• Work order: The records that follow are to be repeated exactly, in full.

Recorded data

********************

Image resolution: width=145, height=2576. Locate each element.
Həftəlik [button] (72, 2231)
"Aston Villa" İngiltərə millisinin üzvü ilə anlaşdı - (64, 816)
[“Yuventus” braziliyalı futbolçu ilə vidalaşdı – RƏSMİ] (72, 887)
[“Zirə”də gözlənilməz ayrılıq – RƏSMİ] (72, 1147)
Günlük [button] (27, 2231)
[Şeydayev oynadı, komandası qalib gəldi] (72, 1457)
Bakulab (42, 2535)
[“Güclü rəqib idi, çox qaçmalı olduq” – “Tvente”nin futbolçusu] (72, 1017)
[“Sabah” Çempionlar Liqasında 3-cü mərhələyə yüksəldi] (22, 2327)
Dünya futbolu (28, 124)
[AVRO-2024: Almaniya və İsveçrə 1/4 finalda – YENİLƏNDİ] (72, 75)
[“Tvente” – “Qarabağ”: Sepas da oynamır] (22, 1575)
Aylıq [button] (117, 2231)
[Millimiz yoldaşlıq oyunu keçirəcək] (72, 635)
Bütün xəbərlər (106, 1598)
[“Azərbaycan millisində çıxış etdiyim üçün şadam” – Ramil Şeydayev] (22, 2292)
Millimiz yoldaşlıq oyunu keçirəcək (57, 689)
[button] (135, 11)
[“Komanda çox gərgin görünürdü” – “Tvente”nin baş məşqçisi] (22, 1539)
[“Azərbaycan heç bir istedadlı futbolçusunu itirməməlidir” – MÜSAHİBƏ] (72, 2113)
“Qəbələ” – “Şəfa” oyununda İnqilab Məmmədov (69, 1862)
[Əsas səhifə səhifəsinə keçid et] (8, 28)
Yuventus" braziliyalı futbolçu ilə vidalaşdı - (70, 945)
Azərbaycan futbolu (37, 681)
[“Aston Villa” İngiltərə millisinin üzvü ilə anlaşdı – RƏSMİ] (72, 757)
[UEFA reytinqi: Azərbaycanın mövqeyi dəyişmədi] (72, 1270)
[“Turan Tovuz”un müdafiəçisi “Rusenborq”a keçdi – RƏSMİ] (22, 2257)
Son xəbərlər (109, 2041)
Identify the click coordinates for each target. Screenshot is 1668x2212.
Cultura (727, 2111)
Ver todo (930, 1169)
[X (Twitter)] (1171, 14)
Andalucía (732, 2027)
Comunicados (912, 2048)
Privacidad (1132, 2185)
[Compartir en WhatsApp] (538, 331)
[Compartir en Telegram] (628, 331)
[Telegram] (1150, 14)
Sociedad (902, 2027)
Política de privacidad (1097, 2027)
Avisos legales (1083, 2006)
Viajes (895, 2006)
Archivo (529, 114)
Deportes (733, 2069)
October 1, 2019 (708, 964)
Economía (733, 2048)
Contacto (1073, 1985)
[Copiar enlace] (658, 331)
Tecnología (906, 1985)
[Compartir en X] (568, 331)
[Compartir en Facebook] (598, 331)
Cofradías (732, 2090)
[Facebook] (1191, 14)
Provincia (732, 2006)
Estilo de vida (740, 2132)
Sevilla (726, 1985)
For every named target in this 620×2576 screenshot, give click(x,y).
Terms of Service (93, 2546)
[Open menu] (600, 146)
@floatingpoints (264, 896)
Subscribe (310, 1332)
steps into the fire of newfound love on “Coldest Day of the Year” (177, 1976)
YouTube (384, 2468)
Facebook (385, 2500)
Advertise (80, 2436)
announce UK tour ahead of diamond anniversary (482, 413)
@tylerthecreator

********************

• Answer section:
Image resolution: width=145, height=2576. Locate each element.
Həftəlik [button] (72, 2231)
"Aston Villa" İngiltərə millisinin üzvü ilə anlaşdı - (64, 816)
[“Yuventus” braziliyalı futbolçu ilə vidalaşdı – RƏSMİ] (72, 887)
[“Zirə”də gözlənilməz ayrılıq – RƏSMİ] (72, 1147)
Günlük [button] (27, 2231)
[Şeydayev oynadı, komandası qalib gəldi] (72, 1457)
Bakulab (42, 2535)
[“Güclü rəqib idi, çox qaçmalı olduq” – “Tvente”nin futbolçusu] (72, 1017)
[“Sabah” Çempionlar Liqasında 3-cü mərhələyə yüksəldi] (22, 2327)
Dünya futbolu (28, 124)
[AVRO-2024: Almaniya və İsveçrə 1/4 finalda – YENİLƏNDİ] (72, 75)
[“Tvente” – “Qarabağ”: Sepas da oynamır] (22, 1575)
Aylıq [button] (117, 2231)
[Millimiz yoldaşlıq oyunu keçirəcək] (72, 635)
Bütün xəbərlər (106, 1598)
[“Azərbaycan millisində çıxış etdiyim üçün şadam” – Ramil Şeydayev] (22, 2292)
Millimiz yoldaşlıq oyunu keçirəcək (57, 689)
[button] (135, 11)
[“Komanda çox gərgin görünürdü” – “Tvente”nin baş məşqçisi] (22, 1539)
[“Azərbaycan heç bir istedadlı futbolçusunu itirməməlidir” – MÜSAHİBƏ] (72, 2113)
“Qəbələ” – “Şəfa” oyununda İnqilab Məmmədov (69, 1862)
[Əsas səhifə səhifəsinə keçid et] (8, 28)
Yuventus" braziliyalı futbolçu ilə vidalaşdı - (70, 945)
Azərbaycan futbolu (37, 681)
[“Aston Villa” İngiltərə millisinin üzvü ilə anlaşdı – RƏSMİ] (72, 757)
[UEFA reytinqi: Azərbaycanın mövqeyi dəyişmədi] (72, 1270)
[“Turan Tovuz”un müdafiəçisi “Rusenborq”a keçdi – RƏSMİ] (22, 2257)
Son xəbərlər (109, 2041)
Identify the click coordinates for each target. Screenshot is 1668x2212.
Cultura (727, 2111)
Ver todo (930, 1169)
[X (Twitter)] (1171, 14)
Andalucía (732, 2027)
Comunicados (912, 2048)
Privacidad (1132, 2185)
[Compartir en WhatsApp] (538, 331)
[Compartir en Telegram] (628, 331)
[Telegram] (1150, 14)
Sociedad (902, 2027)
Política de privacidad (1097, 2027)
Avisos legales (1083, 2006)
Viajes (895, 2006)
Archivo (529, 114)
Deportes (733, 2069)
October 1, 2019 (708, 964)
Economía (733, 2048)
Contacto (1073, 1985)
[Copiar enlace] (658, 331)
Tecnología (906, 1985)
[Compartir en X] (568, 331)
[Compartir en Facebook] (598, 331)
Cofradías (732, 2090)
[Facebook] (1191, 14)
Provincia (732, 2006)
Estilo de vida (740, 2132)
Sevilla (726, 1985)
For every named target in this 620×2576 screenshot, give click(x,y).
Terms of Service (93, 2546)
[Open menu] (600, 146)
@floatingpoints (264, 896)
Subscribe (310, 1332)
steps into the fire of newfound love on “Coldest Day of the Year” (177, 1976)
YouTube (384, 2468)
Facebook (385, 2500)
Advertise (80, 2436)
announce UK tour ahead of diamond anniversary (482, 413)
@tylerthecreator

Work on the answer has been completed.